• Conjunto de tarefas:
1. Responda às perguntas abaixo com base no texto sobre o processo criativo.
(a) Quem escreveu o texto e de qual programa essa pessoa é estudante?
(b) Que abordagem o artigo apresenta como equilibrada para pensar os processos artísticos?
(c) Com que questão, além do concreto, os artistas lidam em seu percurso?
2. Reescreva o trecho do texto sobre o processo criativo entre "O processo criativo e" e "composições à existência.", inclusive, trocando "criatividade" por "inventividade".
3. Segundo o texto sobre o processo criativo, o que os artistas processam para compor uma obra de arte? Liste todos os itens mencionados.

• Texto fornecido:
Escrito por Darli Nuza, estudante do Programa de Tutoria Avançada 2022


Uma pergunta rotineira que chega aos artistas é: “Que arte você está fazendo?” Esta questão possui desejo por beleza e ainda ganhamos a oportunidade de expor particularidades do processo criativo. Este processo é um percurso onde ideias são selecionadas e desenvolvidas em prol de uma obra final. Nesse espaço-tempo de realização, o artista imagina, conecta afetos e experiências, experimenta materiais, compondo e registrando a obra. Os processos artísticos possuem características da organização do artista e muitas das etapas são síncronas.

Para muitos artesãos, o processo criativo tem sido um papel bidimensional, focado em descrição e exposição, por exemplo. Para outros, um tempo profundo e desgastante onde o subjetivismo exaure todas as forças, oferecendo um trabalho focado nas emoções e seus efeitos.

Tendo em vista a possibilidade de extremos na produção artística, este artigo apresenta o triperspectivismo como uma abordagem equilibrada para pensarmos tais processos. Esse prisma nos oferece uma ótica para além da sequência de métodos ou autoentrega demasiada no preparo da obra. Enquanto perspectivas, não são três partes de um procedimento, mas o mesmo processo de conhecimento visto de ângulos distintos que projeta uma visão mais ampla, não reducionista das produções de arte. 

Em vez de olharmos para a produção criativa do artista por um único aspecto, somos convidados a girar esse caleidoscópio, vendo sua tridimensionalidade, dinâmica, diferentes cores, as perspectivas e os seus resultados. 

O processo criativo e seu cenário

Os artistas trabalham com a criatividade, processando pensamento, imaginação, emoções e decisões para compor uma obra de arte. Nesse percurso, lidam com questões para além do concreto: o transcendente. Interpretam a realidade de diferentes jeitos e proporcionam novas formas de ver essa realidade por meio da obra. É um ofício de organizar materiais e subjetividades, trazendo novas composições à existência.

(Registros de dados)
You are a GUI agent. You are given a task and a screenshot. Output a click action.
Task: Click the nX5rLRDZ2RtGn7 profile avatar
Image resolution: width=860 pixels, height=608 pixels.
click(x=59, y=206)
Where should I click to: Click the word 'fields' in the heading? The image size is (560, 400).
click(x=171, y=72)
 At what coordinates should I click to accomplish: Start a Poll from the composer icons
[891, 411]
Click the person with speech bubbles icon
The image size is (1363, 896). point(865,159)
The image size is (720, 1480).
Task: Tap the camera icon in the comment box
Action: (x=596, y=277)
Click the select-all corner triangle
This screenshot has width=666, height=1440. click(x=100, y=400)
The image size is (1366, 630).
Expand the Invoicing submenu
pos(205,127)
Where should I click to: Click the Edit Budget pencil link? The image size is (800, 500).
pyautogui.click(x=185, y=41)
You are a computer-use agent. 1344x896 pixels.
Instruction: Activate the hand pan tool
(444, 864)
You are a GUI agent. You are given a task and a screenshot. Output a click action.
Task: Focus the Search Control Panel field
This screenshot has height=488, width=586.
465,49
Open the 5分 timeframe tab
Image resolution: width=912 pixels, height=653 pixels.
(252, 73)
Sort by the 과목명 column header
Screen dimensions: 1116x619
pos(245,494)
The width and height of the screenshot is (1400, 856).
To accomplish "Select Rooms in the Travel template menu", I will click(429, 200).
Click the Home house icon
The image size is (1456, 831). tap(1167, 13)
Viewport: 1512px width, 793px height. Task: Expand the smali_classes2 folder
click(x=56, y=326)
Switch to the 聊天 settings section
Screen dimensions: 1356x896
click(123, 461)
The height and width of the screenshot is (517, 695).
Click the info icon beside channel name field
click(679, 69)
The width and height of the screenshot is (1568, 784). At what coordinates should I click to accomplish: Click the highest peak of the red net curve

• Respostas às tarefas:
1.
(a) Darli Nuza, estudante do Programa de Tutoria Avançada 2022.
(b) O triperspectivismo.
(c) O transcendente.

2.
O processo criativo e seu cenário

Os artistas trabalham com a inventividade, processando pensamento, imaginação, emoções e decisões para compor uma obra de arte. Nesse percurso, lidam com questões para além do concreto: o transcendente. Interpretam a realidade de diferentes jeitos e proporcionam novas formas de ver essa realidade por meio da obra. É um ofício de organizar materiais e subjetividades, trazendo novas composições à existência.

3. Pensamento, imaginação, emoções e decisões.